Exhibiting in a European Periphery? International Art in Sweden during the Cold War.
Marta Edling, Professor of History and Theory of Art, Södertörn University

This project investigates the meaning of international in a Swedish art context during the Cold War 1945-1989. The project title refers to key concepts for how art has been narrated, where influences emanate from Western capitals such as Paris or New York to a Northern periphery. However, when revisiting archives of museum and public art galleries across Sweden another history unfolds. It turns out artists from across all of Europe exhibited frequently in Sweden but we have also registered more exhibitions than expected by artists from continents such as Africa and South America. The seemingly self-evident hierarchies of Western/Eastern Europe and centre/periphery dichotomies becomes if not dissolved, at least less evident.

The aim of this project is to explore the heterogenic nature of international art in Sweden, a country with art scenes poised between a Wester/Eastern European divide. The overall purpose is to present a complex history on the relations, exchanges and dependencies that support the presence of international art in Sweden.

The project is based on comparative methods and structured analysis of empirical data in a diachronic and synchronic perspective. It will develop international research on the meaning of peripheral in an art historical context.
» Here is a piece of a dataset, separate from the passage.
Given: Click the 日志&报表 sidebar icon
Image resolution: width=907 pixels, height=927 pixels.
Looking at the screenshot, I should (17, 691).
Preliminary analysis indicates that problematizing the idea of international art will present a counter-colonial understanding of international, both in historical periods and in our present. 

14:30 – 16:00

Exhibitions with foreign modern art in Sweden 1945-1965
Pella Myrstener, Södertörn University

As soon as World War II ended, modern foreign art was exhibited in Sweden. Art from both Eastern and Western Europe as well as other parts of the world, despite the hard conditions and aftermaths of the war. But what art was exhibited? What were the international, or rather transnational connections and strategies for Swedish art institutions during this early post-war period? Earlier research has mostly focused connections to Paris and New York, but is there more to find in the archives?

This project examines the foreign art exhibited at Stockholm and Gothenburg’s main art institutions during the period 1945-1965: Nationalmuseum, Moderna museet, Liljevalchs konsthall and Konstakademien in Stockholm and Göteborgs konstmuseum and Göteborgs konsthall in Gothenburg. It opens up with a quantitative study where I collect data regarding the nationality of the exhibiting artists, the artistic medias that were shown and the sender / organizer of each exhibition. Data from the Stockholm institutions has showed interesting and not so well researched exhibition collaborations with the Nordic Countries, Eastern and Southern Europe as well as North and South America. It points out to Sweden’s interesting position between East and West in the new political landscape that developed during the Cold War. The quantitative collection of data from the Gothenburg institutions will be made in the autumn of 2019.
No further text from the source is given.